05 Jan Expect Interest Rate Risk Management Scrutiny from Examiners in 2014
Expect Interest Rate Risk Management Scrutiny from Examiners in 2014
Bank examiners will assess how community banks manage interest rate risk (IRR) exposures in 2014. They want to know if a bank’s interest rate risk measurement process is adequate based on its risk profile and size.
All the federal regulators repeatedly issued warnings in 2013 about the need to monitor IRR and the responsibility of the board in setting a bank’s risk tolerance and then overseeing proper risk controls. The Federal Deposit Insurance Corp. and the Federal Reserve have featured articles on interest rate risk in their most recent community bank publications. The Office of the Comptroller of the Currency cites interest rate risk as a major concern in its latest semi-annual risk perspective, saying that examiners are “focusing on banks with significant concentrations in longer-term assets or liability structures that make them vulnerable to quickly increasing rates.”

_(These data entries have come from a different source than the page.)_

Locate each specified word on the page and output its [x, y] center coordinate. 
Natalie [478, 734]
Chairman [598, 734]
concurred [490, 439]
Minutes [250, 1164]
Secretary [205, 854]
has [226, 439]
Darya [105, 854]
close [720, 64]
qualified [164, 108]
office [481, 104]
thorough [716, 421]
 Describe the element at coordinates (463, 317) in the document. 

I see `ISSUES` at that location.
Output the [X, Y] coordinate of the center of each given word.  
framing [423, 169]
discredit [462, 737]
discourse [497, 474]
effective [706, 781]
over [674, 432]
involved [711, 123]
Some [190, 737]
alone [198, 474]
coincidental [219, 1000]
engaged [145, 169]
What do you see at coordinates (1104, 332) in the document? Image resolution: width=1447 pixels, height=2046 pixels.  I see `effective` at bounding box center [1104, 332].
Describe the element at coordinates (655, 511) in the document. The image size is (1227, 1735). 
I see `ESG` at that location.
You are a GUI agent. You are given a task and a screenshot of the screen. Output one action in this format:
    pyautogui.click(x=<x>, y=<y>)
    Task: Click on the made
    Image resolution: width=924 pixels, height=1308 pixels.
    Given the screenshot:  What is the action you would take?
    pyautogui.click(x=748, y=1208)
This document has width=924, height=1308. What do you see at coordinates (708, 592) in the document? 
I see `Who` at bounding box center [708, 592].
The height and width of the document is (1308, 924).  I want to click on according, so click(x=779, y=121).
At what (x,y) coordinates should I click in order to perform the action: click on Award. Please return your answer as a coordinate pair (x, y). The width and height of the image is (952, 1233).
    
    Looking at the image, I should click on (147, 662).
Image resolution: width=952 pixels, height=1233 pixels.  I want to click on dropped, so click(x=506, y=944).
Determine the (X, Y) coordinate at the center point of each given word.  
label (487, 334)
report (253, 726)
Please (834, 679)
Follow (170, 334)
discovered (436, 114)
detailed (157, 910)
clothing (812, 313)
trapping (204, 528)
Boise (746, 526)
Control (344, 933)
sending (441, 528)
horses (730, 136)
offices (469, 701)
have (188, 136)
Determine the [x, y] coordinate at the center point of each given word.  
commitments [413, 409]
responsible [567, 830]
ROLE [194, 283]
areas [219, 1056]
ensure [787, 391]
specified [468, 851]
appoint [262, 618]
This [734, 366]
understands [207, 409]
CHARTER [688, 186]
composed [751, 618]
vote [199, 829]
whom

The winter issue of the Federal Deposit Insurance Corp.’s Supervisory Insights explores the challenges banks face in proactively managing and assessing their interest rate risk. “The recent environment of sustained low interest rates has led some banks to alter balance sheets in a reach for higher yields,” which has increased interest rate risk, writes Doreen R. Eberley, FDIC Director of the Division of Risk Management Supervision.
The FDIC is concerned that many banks could see a significant securities portfolio depreciation in relation to capital when interest rates increase. Banks need to look now at the characteristics and duration of assets, funding sources and off-balance sheet exposures and how they contribute to the bank’s overall interest rate risk profile, the FDIC warns.
“To meet the challenge of generating positive earnings and more suitable returns for their stakeholders, many banks have lengthened asset maturities or increased assets with embedded optionality,” writes Doug Gray, Managing Examiner at the Federal Reserve Bank of Kansas City, in Community Bank Connections.
Examiners want to make sure a bank’s policies, procedures, risk limits and strategies governing interest rate risk have been reviewed and approved by senior management and the board of directors. Common mistakes banks are making:
- Risk limits are not defined or appropriate for the bank’s risk tolerance, or bank.
- The board is not regularly reviewing the bank’s policies, procedures and strategies. Directors need to know the impact of strategic decision on interest rate exposures.
- Policies do not outline specific oversight responsibility for measuring, monitoring and controlling interest rate risk. If interest rate exposures exceed the bank’s risk limits, the bank’s senior management must report that to the board and provide an action plan to get the limits under control, the Fed notes. Examiners will want to see such documentation and progress.
- Banks are using inadequate tools to determine their risk exposures. FDIC examiners have found banks using inadequate stress tests that don’t incorporate significant rate shocks (for example, 300- and 400-basis point shocks) and other scenarios specific to the bank’s unique risks.
- The models banks are using can’t accurately assess the complexity of their bank’s balance sheet. Fed examiners say that some banks are using off-the-shelf models that are not customized for their bank. A rural bank, for instance, that has 50 percent of its assets in callable bonds should not rely simply on a maturity gap, the Fed points out.
- Some banks are not comparing the results of stress tests to their internal risk limits.
- Examiners will scrutinize the capabilities and accuracy of internal measurement systems as well as stress testing scenarios and assumptions, the FDIC warns. Some banks are not routinely updating their assumptions, or they are using unreasonable assumptions for a given interest rate shock scenario, such as unrealistic asset prepayments or non-maturity deposit price sensitivity and decay rates, or the bank is not accounting for specific characteristics of assets and liabilities. Some banks are using unrealistic decay rates in their IRR models to show little or no runoff of deposits in a rising market.
OCC examiners will focus on IRR measurement processes, the adequacy of stress scenarios and the support for key modeling assumptions, particularly in on-maturity deposits, the agency says.